Ainda são apenas cinco as UBS municipais que implantaram o programa mas a iniciativa é um indicativo de que o tabagismo passa a ser encarado como um problema de saúde pública. De acordo com a secretária municipal de saúde em exercício, Margaret Shimiti, as unidades do Conjunto Cafezal, Parque Ouro Branco, Vila Nova, Policlínica e Marabá, já estão cadastrando interessados em integrarem os grupos de discussão, a primeira etapa para que o vício no cigarro seja abandonado. O Centro de Referência, na Região Central, também presta atendimento de combate ao tabagismo.
Margaret apontou ainda que as UBS também estão sendo orientadas a eliminar do ambiente de trabalho objetos como cinzeiros, que estimulam o uso do cigarro por parte dos servidores. No locais onde há funcionários fumantes, é preciso destinar uma área específica para esse fim. Além disso, cartazes estão sendo espalhados alertando sobre os males do fumo. ''Somos em cerca de três mil servidores na Saúde e não temos um levantamento (de quantos são fumantes). O que observamos é que o hábito de fumar vai sendo restringido cada vez mais e cada vez há menos locais para fumantes'', apontou a secretária em exercício.
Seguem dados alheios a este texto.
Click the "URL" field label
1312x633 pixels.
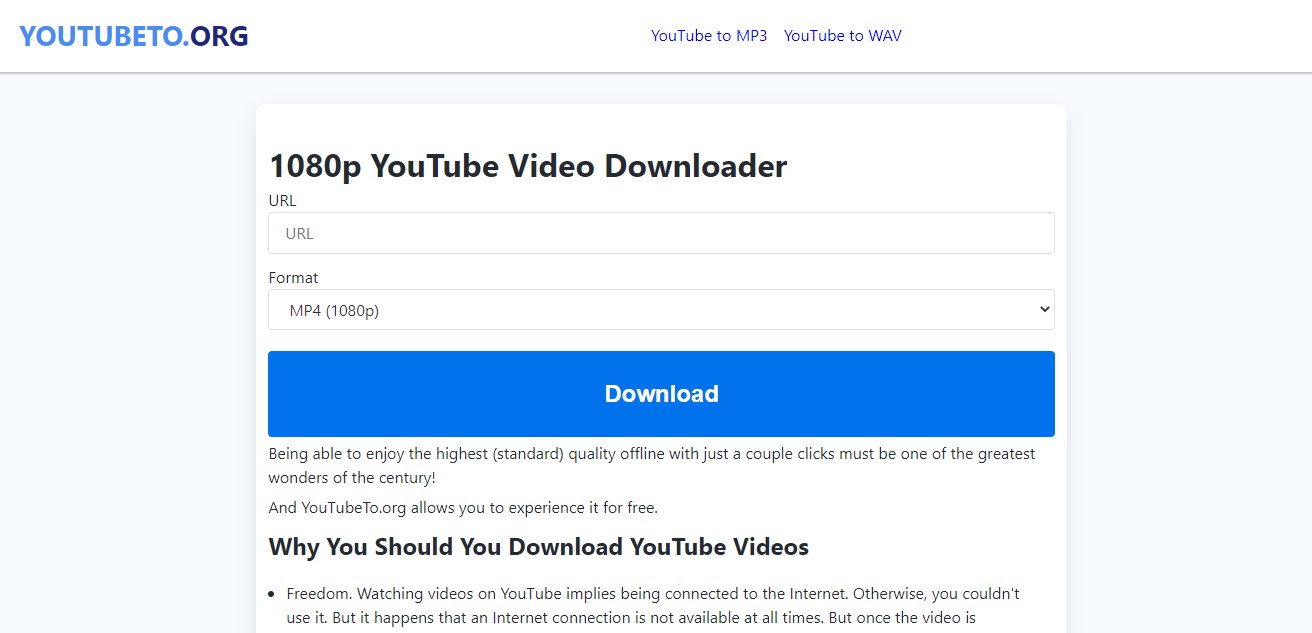tap(282, 200)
Sobre a polêmica que se instalou em Maringá, onde uma das cláusulas de um edital publicado pela Prefeitura para contratação de agentes para o Programa Saúde da Família proibia a participação de fumantes, Margaret opinou que ''a intenção foi boa, só que a forma não foi a mais correta, porque não se pode discriminar ninguém de antemão''. Como a Folha publicou ontem, a cláusula foi suspensa por decisão da 5 Vara do Trabalho de Maringá. Hoje, no entanto, o prefeito Silvio Barros deverá protocolar na Justiça do Trabalho, em Curitiba, um mandado de segurança tentando derrubar a liminar.
Em Londrina, os shoppings e o Camelódromo também estão se adequando, seguindo orietanção do Ministério Público. Nesses locais - Catuaí, Royal, Armazém da Moda, Shopping Quintino, etc - será proibido o fumo, somente haverá permissão se existir um 'fumódromo'.